First posted for the 2006 Blogathon
It was a month or two ago. I was returning home, from downtown Los Angeles. Tall, shiny buildings, traffic clogging every junction and people waiting to go home. I stepped into the last Dash F - it runs past 23rd St at Figueroa before going around school. As I sat between two women, all of us gathering every thought we'd tucked away throughout the day, to think about in these few minutes... the man sitting opposite me said hi.
Hello I said and looked away. I remembered him as lascivious from a bus ride before. He had said something about how Asian women are all dark and pretty. Not really, I remember having said to myself about the dark bit. But this time, he proceeded to keep his shirt unbuttoned and kept staring at me as he touched himself now and then. He got off a stop before me after a cheerful "see you again!"
He could have groped me and I would have still felt as violated as I did that night.
Add to that a bus driver who introduces me to everyone as his wife-to-be. He also tells me loudly (whenever I happen to be in his bus) about how my boyfriend should have wild sex with me. "If only you'd be my woman, I'd show you good times," he said once as his eyes tried to reach behind my shirt. Only my boring black bra and a pair of breasts, nothing unusual I wanted to say.
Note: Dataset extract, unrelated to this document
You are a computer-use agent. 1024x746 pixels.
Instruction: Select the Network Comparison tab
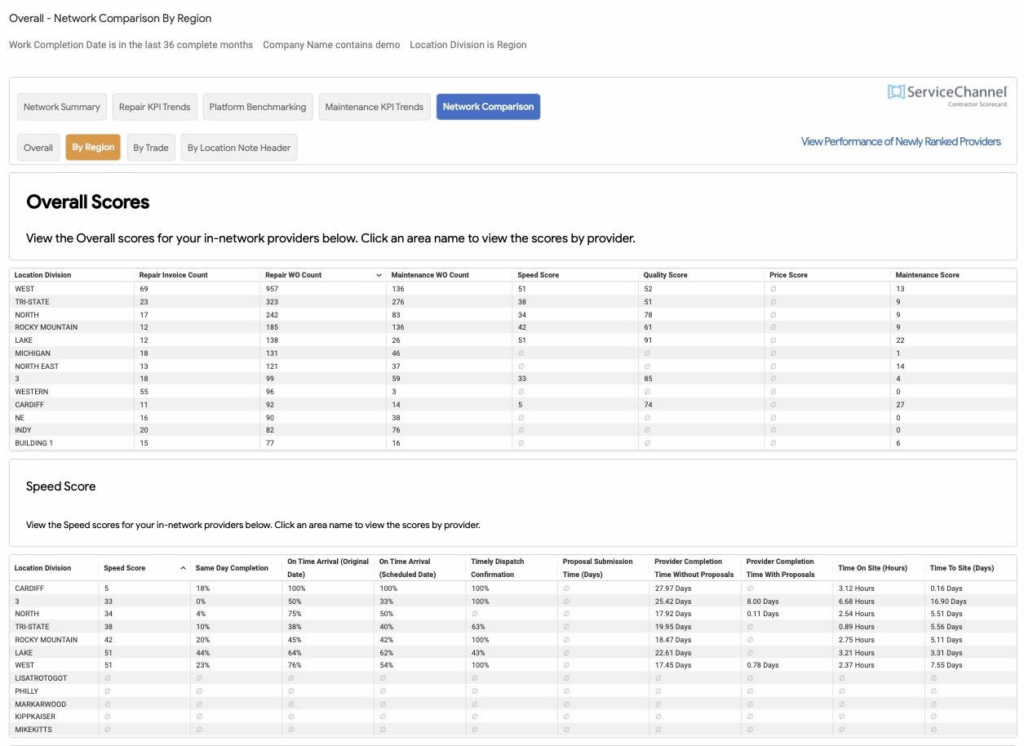[x=488, y=107]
Sometimes I think these stories are worthless to tell. But at others like these, maybe not
To recognize Women's Day, and as part of an effort to build a core constituency that is aware of the Blank Noise Project, we're organizing a blogathon for Tuesday, the 7th of March. Blank Noise is asking other bloggers to post about their experiences of sexual harassment - as a victim, perpetrator or bystander - at work, at home or in the public sphere. On International Women's Day, which is March 8th, it would be exciting to see the theme of harassment become audible on the Indian blogosphere.
If you will participate, email blurtblanknoise@gmail.com to let us know - then on March 7th, we'll link to all the participating bloggers from the Blank Noise homepage, and hopefully it will be an archive that will help us understand and stay angry about harassment. For the time being, it would be great if participants posted on their blogs in anticipation, to spread the word. Spread the word in other ways, too.
BNP's target audience isn't really only the blogging community, but this will be a good step, whether effective or symbolic, towards interventions closer to the street.